続いて、2013年からの生活者マインドの変遷についてキーワードによる分析を試みている。
2013年は「想い・団らん・緩む緊縮」。2011年の東日本大震災の影響により、人とのつながりやきずな(家族や身近なグループ)を大切にする集団的な考え方が主流になっていた。2015年になると「共感・高意識・承認欲求」。個人の心を満たす感動・驚き・発見を欲する一方で、SNSなどを通じて、他人の共感を求めるようになった。そして2017年は「多様・リベラル・魅せる」。好奇心をそそるアレンジ定番・見映え料理・食シーンなどに高揚・喜びを感じるようになり、投稿したい(魅せたい)という意識が強く現れるようになった。
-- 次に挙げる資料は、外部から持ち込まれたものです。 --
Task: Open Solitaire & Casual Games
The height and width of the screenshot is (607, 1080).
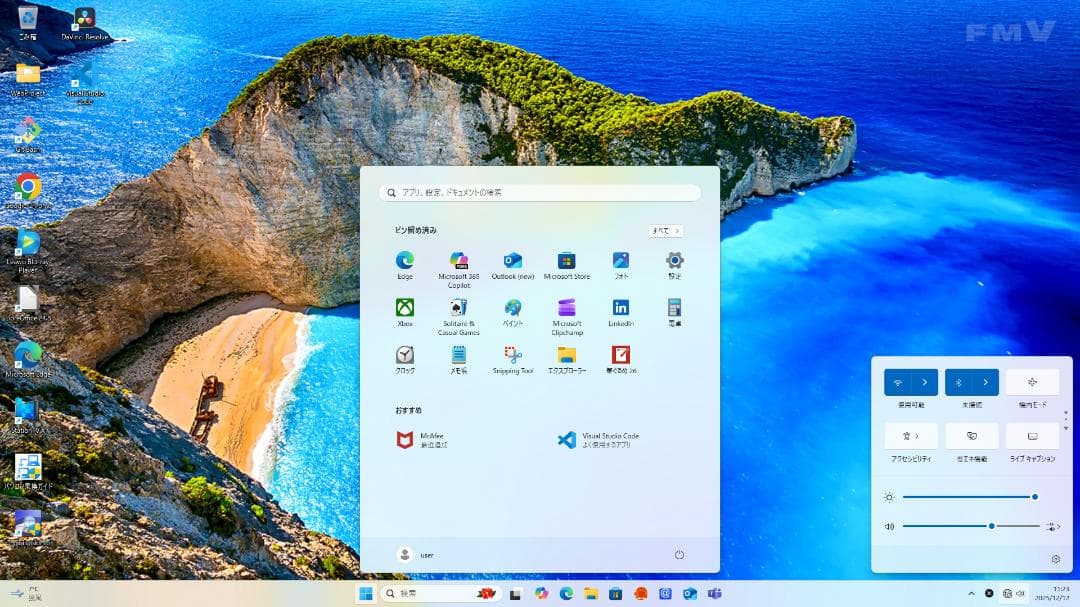Action: click(x=458, y=312)
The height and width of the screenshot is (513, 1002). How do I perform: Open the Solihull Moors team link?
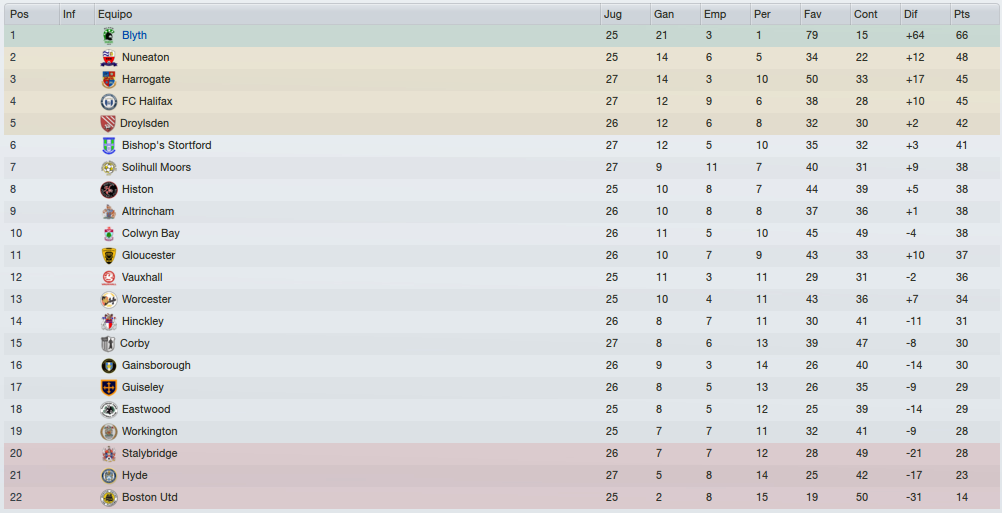point(157,167)
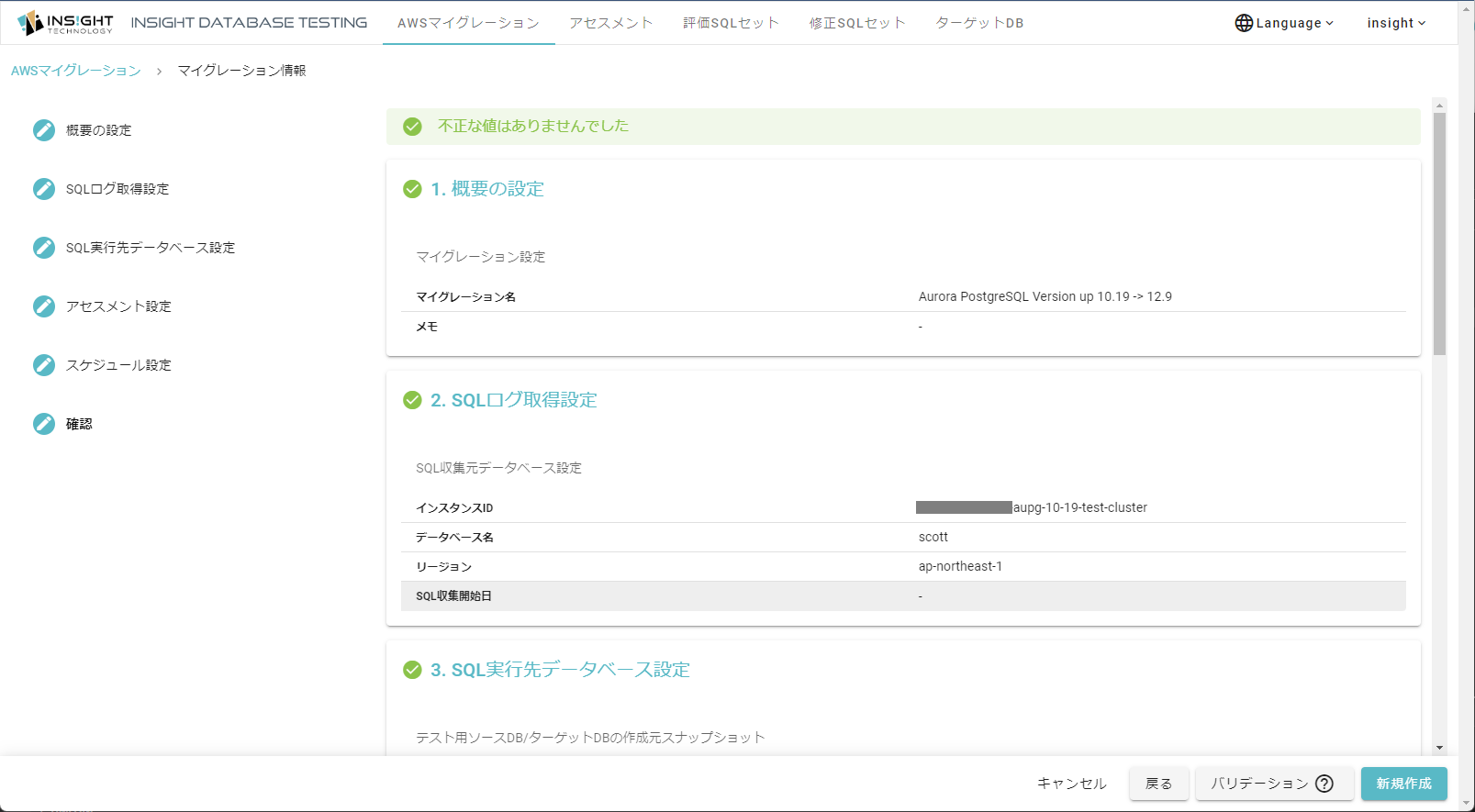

当日、会場に居合わせた担当者は「個人個人の多様性や自分らしさ、“自分でいいんだ”という意識が徐々に強くなっている」という見方をしている。
最後は、いよいよ「2019年消費トレンド予測」だ。
生活者マインドとして強く意識されるのが「原点回帰・保守・個性」だという。2019年は「ヒト」も「モノ」も、ありのままの価値が認められ、個性や本来のかたちを大切にする意識が強くなる。
「インスタやSNSによる共感、承認欲求が、インスタ疲れ、SNS疲れを招くようになった。これまでは『(とくに見映えを重視して)みんながきれいと思うようなもの』をアップすることに終始してきたが、個人個人の価値観、素直に『自分がきれい』と思うことを発信するようになるのではないか」(担当者)
つまり、自分に合っているもの、自分が食べたいものを自然に考え、「流行っているから」食べに行くというより、「自分が食べたいと思うから」という視点が増えていくと分析。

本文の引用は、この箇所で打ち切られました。